Solid form screening and selection
The solid form properties of a promising active pharmaceutical compound, like crystallinity, polymorphism and selected form (free acid/base or salt) can drastically alter physical and chemical stability, effectiveness and processability for a particular formulation. These basic criteria are crucial in order to facilitate a successful development all the way to a product on the market.
Therefore, finding the “right”, the most suitable solid form and assuring that it is fruitfully delivered is part of an integrated approach to solid-state issues, offered to our clients.
We design fast turn-around tailored packages of solid state studies for small organic molecules and peptides to identify the best solid forms, polymorphs, salts/co-crystals and amorphous dispersions, to overcome developability issues and enhance the intellectual property rights over a compound.
Polymorphism is the ability of a particular compound to crystallize in several different molecular arrangements. The polymorphic form is very relevant as it affects the solubility and potentially the bioavailability of the drug.

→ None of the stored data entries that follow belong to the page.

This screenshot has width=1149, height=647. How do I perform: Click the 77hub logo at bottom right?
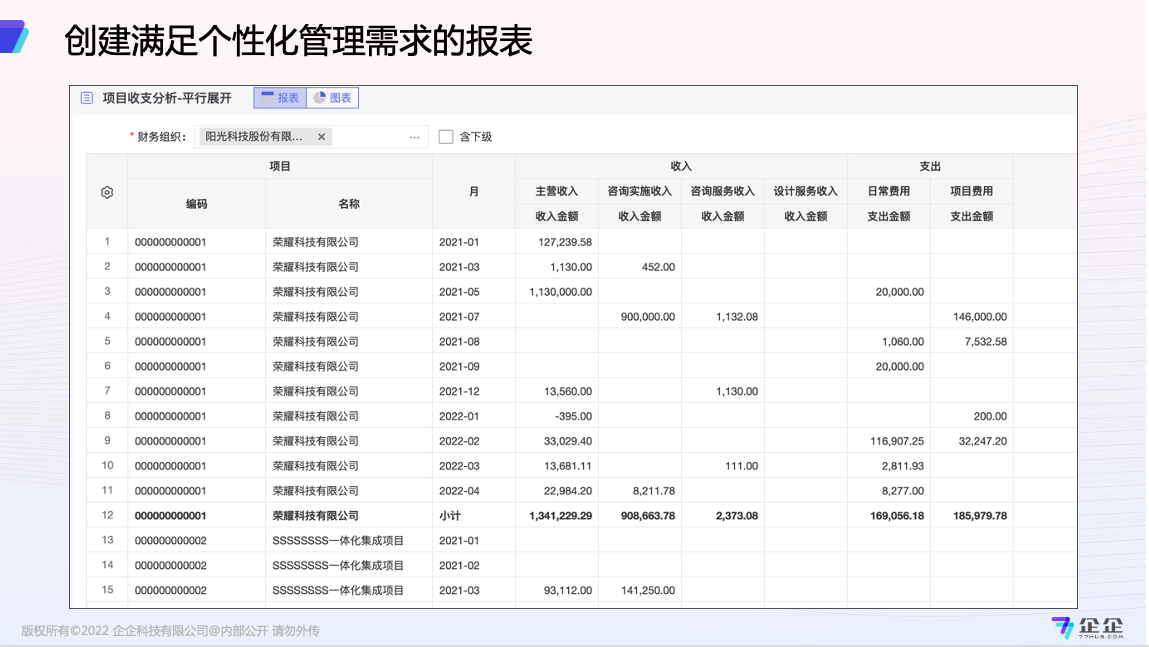(x=1088, y=627)
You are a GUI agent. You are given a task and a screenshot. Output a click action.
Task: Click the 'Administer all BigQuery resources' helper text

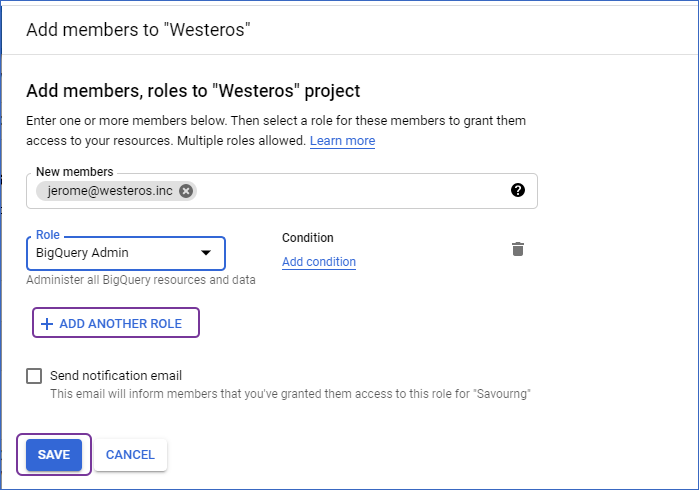tap(141, 280)
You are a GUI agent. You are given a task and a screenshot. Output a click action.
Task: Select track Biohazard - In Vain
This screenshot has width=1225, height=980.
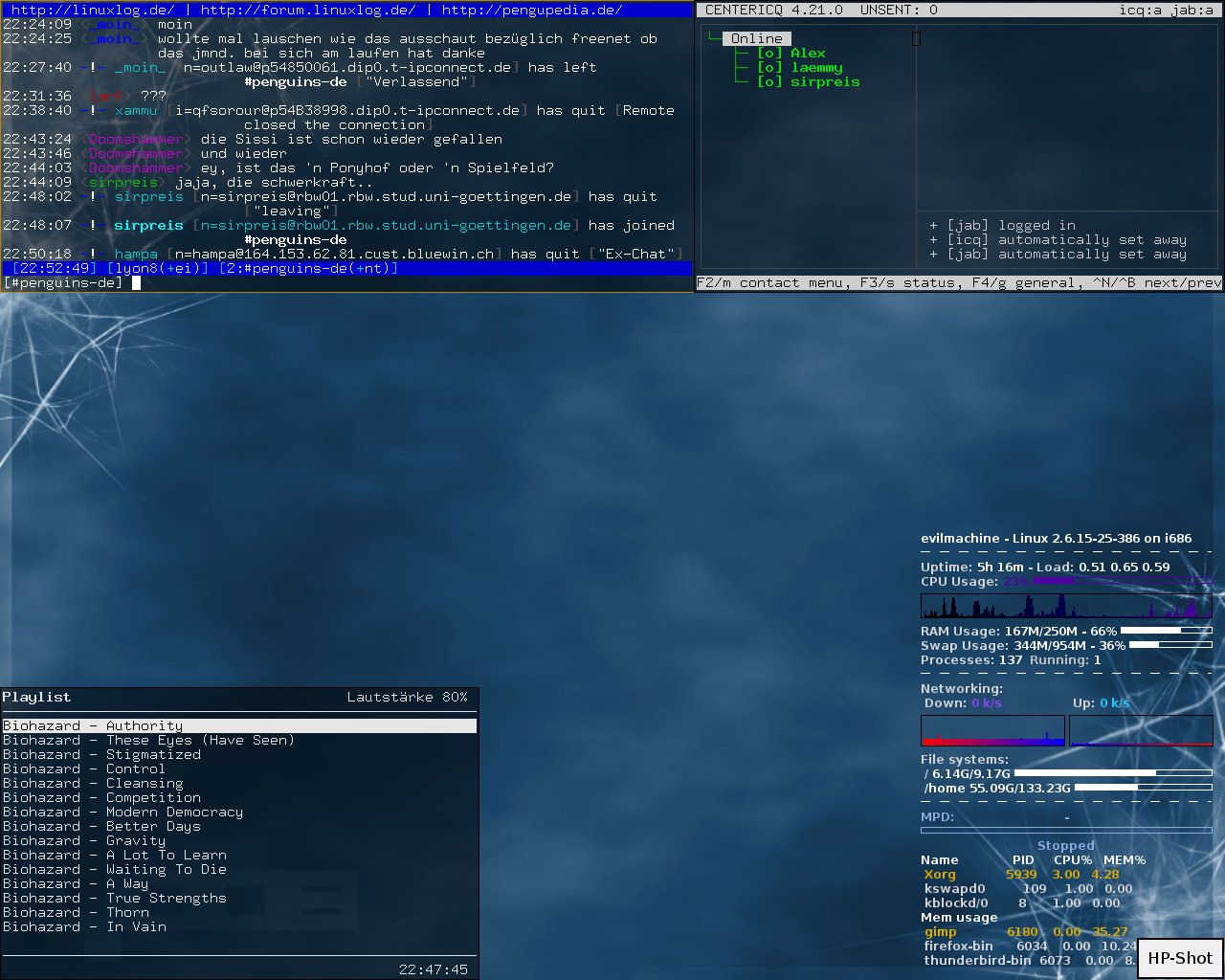point(84,927)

Using a broad range of techniques and conditions, we explore the “solid state space”, identify the most stable form, including possible solvates or hydrates, and provide the optimal form for progression. The size and scope of our screens are dependent on our client’s requirements and budget, and our services will be flexible to deal with these.

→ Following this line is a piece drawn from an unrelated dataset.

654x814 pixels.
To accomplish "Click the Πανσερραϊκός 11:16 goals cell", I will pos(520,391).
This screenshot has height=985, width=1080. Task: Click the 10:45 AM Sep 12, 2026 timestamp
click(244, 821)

Salt/Co-crystal Screening and Selection
Seeks to identify multicomponent solid forms with improved properties using pharmaceutically acceptable counterions/co-formers. We select the best solid form based on properties, such as crystallinity, hygroscopicity and both chemical and physical stability. Intellectual property over a particular Active Pharmaceutical Ingredient (API) can also be significantly strengthened by locating developable salt or co-crystal forms.
Offers a development option for crystalline materials with poor aqueous solubility using amorphous materials, including amorphous solid dispersions, which can exceed the saturation solubility of their crystalline counterparts.

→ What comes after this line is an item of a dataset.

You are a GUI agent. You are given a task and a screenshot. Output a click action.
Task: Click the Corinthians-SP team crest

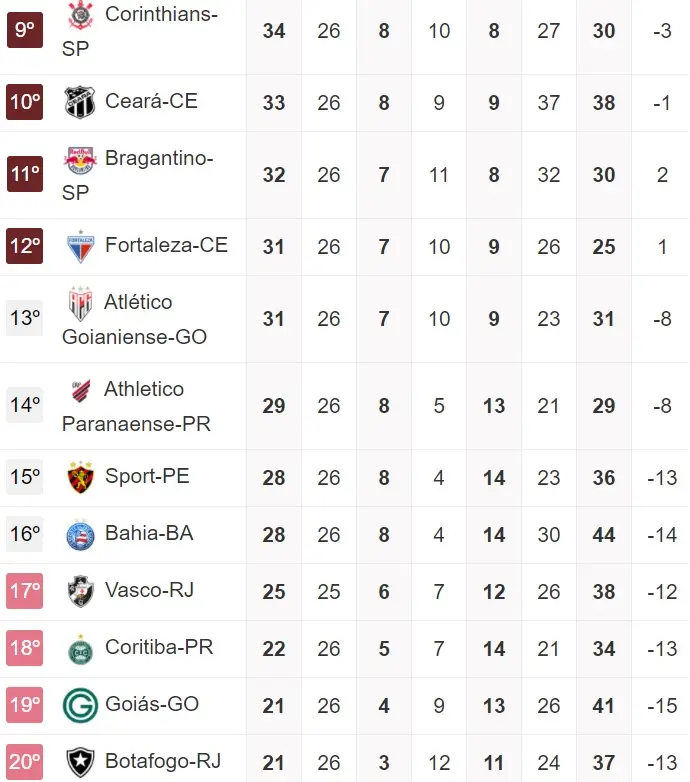click(79, 15)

Our dedicated studies are aimed at enhancing the properties such as dissolution rate and solubility, and thus increased bioavailability.
Discovery Screens and Crystal growth screens
Discovery Screens, early-stage screens with limited material and rapid delivery timelines, during candidate nomination to early development. Crystal growth screens, specially designed for full crystal structure and absolute structure determination of drug candidates and their solid forms.